PROVIDED TEXT:

● ● ● ● ● ● ●

With all of that being said, go out and find that one car/truck/motorcycle/whatever motorized vehicle it is that you’ve always wanted to buy. Build it into what YOU want, not what others want. When they tell you how to build it, tell them to go build their own. It’s your car, and you’ll be much unhappier with the car they wanted you to build. You don’t want that, do you?

The Cars that Deserve a Stripped-Down Track Version

Some cars are just born to be demons on the track.  The track doesn’t necessarily need to be a road course – it could be off-road also.  These are the cars that deserve to be stripped down to the basics for maximum fun.

  • Audi TT:  The Audi TT has always been a decent sports car, but it’s always cried out for more power and aggression.  This is why it deserves to have the sound-deadening materials yanked out.  Audi being Audi will never do this, but who’s to say that some very smart person won’t?  In my humble opinion, I think it is perfectly sized for rallycross, which is like autocross in dirt or gravel.  It’s awesome.  Just add a vented hood, a spoiler, more power, beefy tires and suspension, and a rollcage, and you’re good to go.  Audi has a history of legendary rally cars, so it seems fitting to me to introduce it.
  • Chevrolet Corvette:  Yes, the new Corvette ZO6 is truly a monster at the track, but it also weighs more than it should.  I love supercharged engines, but they end up with heat soak after about 20 minutes, and then what?  If Chevy put the C7.R endurance race car’s engine in, it would weigh less and have as much power.  My idea of a ‘Vette track special would borrow heavily from the C7.R parts bin, and would utilize carbon fiber and titanium.  It wouldn’t be cheap, but it would beat just about anything this side of a race car.
  • Jeep Wrangler:  Jeep needs to build a pickup again.  Several aftermarket companies will sell you a kit to turn your Wrangler into a regular cab pickup.  It’s time for Jeep to do that…from the factory.  If Jeep put the 5.7-liter HEMI V-8 under the hood, the Wrangler pickup could actually tow and haul.  Better yet, Jeep could put the 3.0-liter turbodiesel V-6 under the hood.  Now, that would be something that would sell like crazy!  It would be big enough to haul dirtbikes, an ATV, firewood, camping gear, and other important off-road items.  If Jeep offered a toolbox where you could store stuff, that would be awesome.  I’m starting to get carried away with this now.  I’m going to let your imaginations continue your dream Jeep pickup.
  • Chevrolet SS:  The Chevy SS is Chevy’s big performance sedan.  It has the LS3 V-8 from the Camaro, and it comes with a stick!  It’s a stealth tire shredder, but it’s not very fast around corners.  If Chevy put the trick suspension and computer electrickery from the Camaro Z/28 or ZL1 in, talk about a real sleeper!  It really doesn’t need more power – it just needs less weight.

● ● ● ● ● ● ●

TASK MATERIAL:
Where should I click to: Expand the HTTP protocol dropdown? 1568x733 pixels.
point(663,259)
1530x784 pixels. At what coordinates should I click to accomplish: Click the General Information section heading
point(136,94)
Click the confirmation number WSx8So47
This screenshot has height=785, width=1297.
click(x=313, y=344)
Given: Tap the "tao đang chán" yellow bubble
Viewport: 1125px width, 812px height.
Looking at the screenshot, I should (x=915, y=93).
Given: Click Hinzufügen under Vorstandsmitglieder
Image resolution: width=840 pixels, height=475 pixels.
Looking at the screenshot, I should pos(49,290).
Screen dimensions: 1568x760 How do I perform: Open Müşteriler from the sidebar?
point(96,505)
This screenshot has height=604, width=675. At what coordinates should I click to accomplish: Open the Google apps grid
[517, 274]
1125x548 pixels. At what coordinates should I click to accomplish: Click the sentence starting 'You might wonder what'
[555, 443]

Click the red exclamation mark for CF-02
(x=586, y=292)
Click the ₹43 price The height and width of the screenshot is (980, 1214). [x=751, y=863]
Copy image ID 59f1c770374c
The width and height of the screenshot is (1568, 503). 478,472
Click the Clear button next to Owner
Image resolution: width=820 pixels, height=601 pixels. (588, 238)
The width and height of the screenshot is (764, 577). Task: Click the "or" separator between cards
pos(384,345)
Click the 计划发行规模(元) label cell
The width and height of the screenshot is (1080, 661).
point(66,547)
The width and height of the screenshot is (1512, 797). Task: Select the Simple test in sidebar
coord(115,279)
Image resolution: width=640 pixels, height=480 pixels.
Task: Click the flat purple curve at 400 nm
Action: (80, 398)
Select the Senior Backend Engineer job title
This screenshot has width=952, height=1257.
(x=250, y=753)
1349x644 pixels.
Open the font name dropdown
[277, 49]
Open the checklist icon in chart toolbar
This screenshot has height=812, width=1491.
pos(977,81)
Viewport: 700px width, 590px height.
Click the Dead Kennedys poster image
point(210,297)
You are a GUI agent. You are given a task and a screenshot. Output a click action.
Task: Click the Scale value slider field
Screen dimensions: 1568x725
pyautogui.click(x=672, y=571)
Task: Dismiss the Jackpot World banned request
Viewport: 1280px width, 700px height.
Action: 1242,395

● ● ● ● ● ● ●

TASKS TO PERFORM:
[1] Output the passage in the car article from "The Cars that Deserve a" through "for maximum fun.", copied word for word.
[2] Return the rows from the line containing "Given: Tap the" through the end of the rows, repeating them verbatim.

ANSWERS FOR THE EXERCISE:
[1]
The Cars that Deserve a Stripped-Down Track Version

Some cars are just born to be demons on the track.  The track doesn’t necessarily need to be a road course – it could be off-road also.  These are the cars that deserve to be stripped down to the basics for maximum fun.

[2]
Given: Tap the "tao đang chán" yellow bubble
Viewport: 1125px width, 812px height.
Looking at the screenshot, I should (x=915, y=93).
Given: Click Hinzufügen under Vorstandsmitglieder
Image resolution: width=840 pixels, height=475 pixels.
Looking at the screenshot, I should pos(49,290).
Screen dimensions: 1568x760 How do I perform: Open Müşteriler from the sidebar?
point(96,505)
This screenshot has height=604, width=675. At what coordinates should I click to accomplish: Open the Google apps grid
[517, 274]
1125x548 pixels. At what coordinates should I click to accomplish: Click the sentence starting 'You might wonder what'
[555, 443]

Click the red exclamation mark for CF-02
(x=586, y=292)
Click the ₹43 price The height and width of the screenshot is (980, 1214). [x=751, y=863]
Copy image ID 59f1c770374c
The width and height of the screenshot is (1568, 503). 478,472
Click the Clear button next to Owner
Image resolution: width=820 pixels, height=601 pixels. (588, 238)
The width and height of the screenshot is (764, 577). Task: Click the "or" separator between cards
pos(384,345)
Click the 计划发行规模(元) label cell
The width and height of the screenshot is (1080, 661).
point(66,547)
The width and height of the screenshot is (1512, 797). Task: Select the Simple test in sidebar
coord(115,279)
Image resolution: width=640 pixels, height=480 pixels.
Task: Click the flat purple curve at 400 nm
Action: (80, 398)
Select the Senior Backend Engineer job title
This screenshot has width=952, height=1257.
(x=250, y=753)
1349x644 pixels.
Open the font name dropdown
[277, 49]
Open the checklist icon in chart toolbar
This screenshot has height=812, width=1491.
pos(977,81)
Viewport: 700px width, 590px height.
Click the Dead Kennedys poster image
point(210,297)
You are a GUI agent. You are given a task and a screenshot. Output a click action.
Task: Click the Scale value slider field
Screen dimensions: 1568x725
pyautogui.click(x=672, y=571)
Task: Dismiss the Jackpot World banned request
Viewport: 1280px width, 700px height.
Action: 1242,395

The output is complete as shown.